> **Aim of the task**:
Determine how many lines in the material below contain the string "each", then state only that count.
###
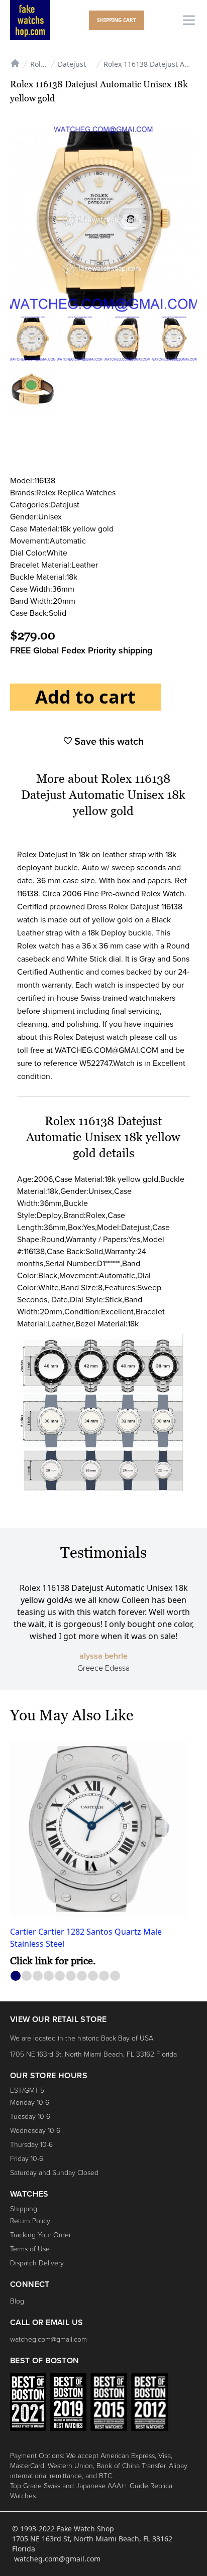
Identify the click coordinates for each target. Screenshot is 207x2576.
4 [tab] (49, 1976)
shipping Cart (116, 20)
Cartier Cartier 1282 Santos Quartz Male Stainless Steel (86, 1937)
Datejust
###
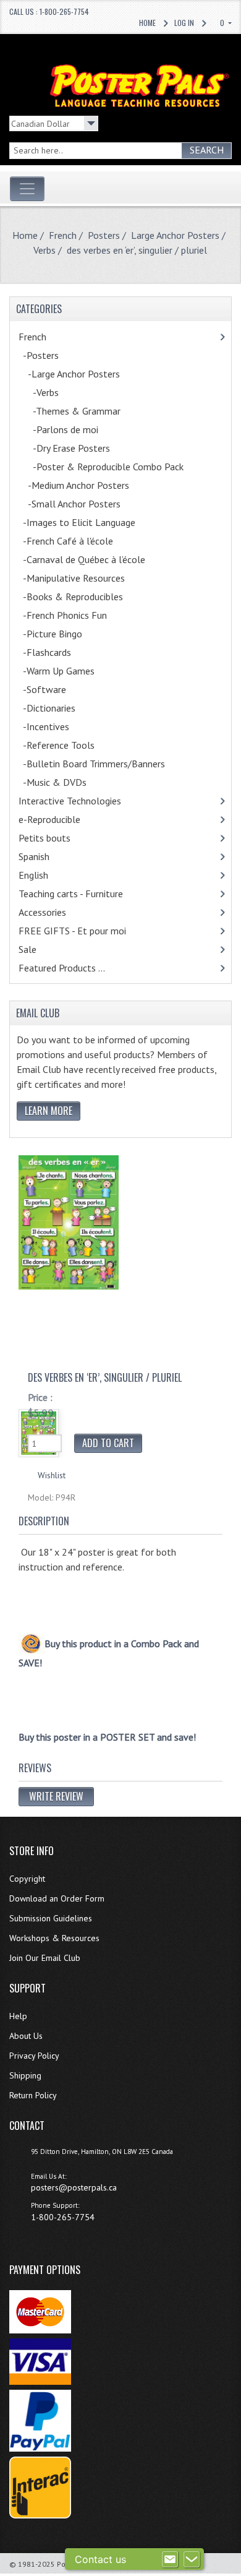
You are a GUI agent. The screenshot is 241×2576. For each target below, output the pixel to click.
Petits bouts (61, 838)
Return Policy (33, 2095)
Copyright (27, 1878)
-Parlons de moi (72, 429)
###
> **Reply to the task**:
2